Source information -

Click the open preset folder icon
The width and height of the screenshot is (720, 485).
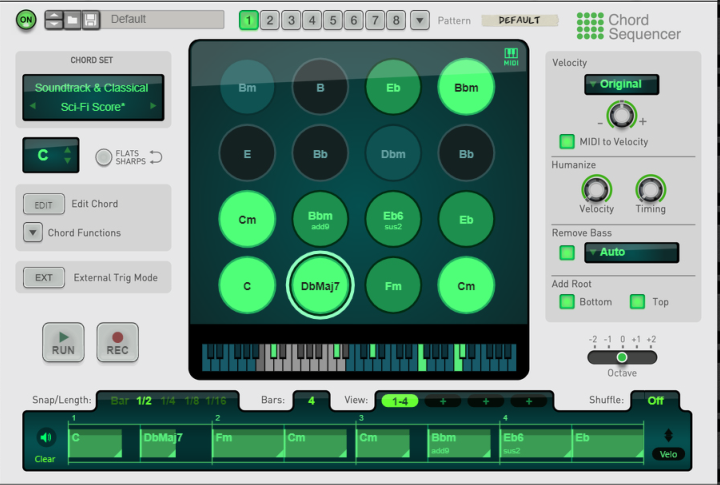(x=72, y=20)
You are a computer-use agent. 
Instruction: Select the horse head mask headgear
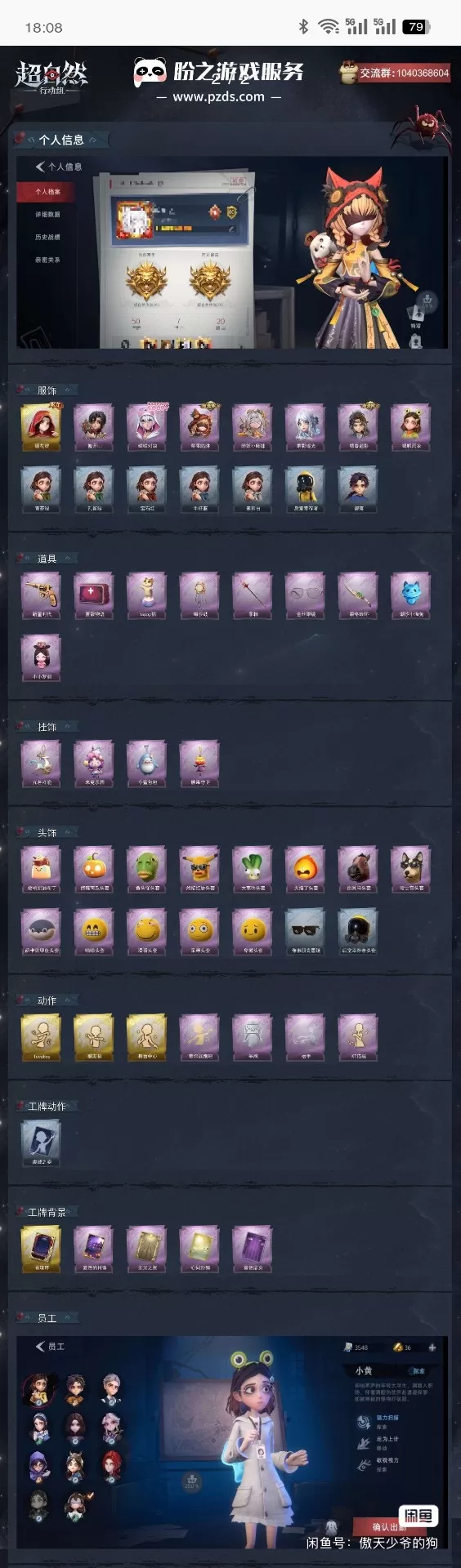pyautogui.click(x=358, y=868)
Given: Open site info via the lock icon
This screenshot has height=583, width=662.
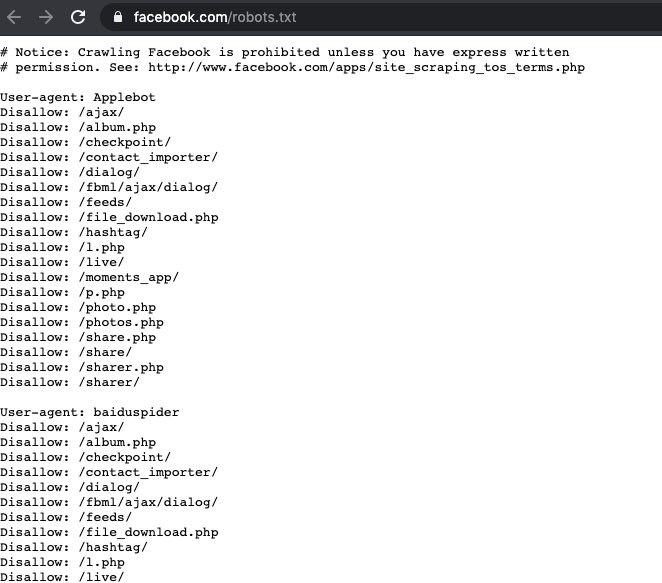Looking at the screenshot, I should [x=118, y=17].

Task -
Please reproduce the entries above exactly, omitting every picture.

Result -
Click the open preset folder icon
The width and height of the screenshot is (720, 485).
(x=72, y=20)
You are a computer-use agent. 
Instruction: Select the horse head mask headgear
pyautogui.click(x=358, y=868)
Given: Open site info via the lock icon
This screenshot has height=583, width=662.
Looking at the screenshot, I should [x=118, y=17].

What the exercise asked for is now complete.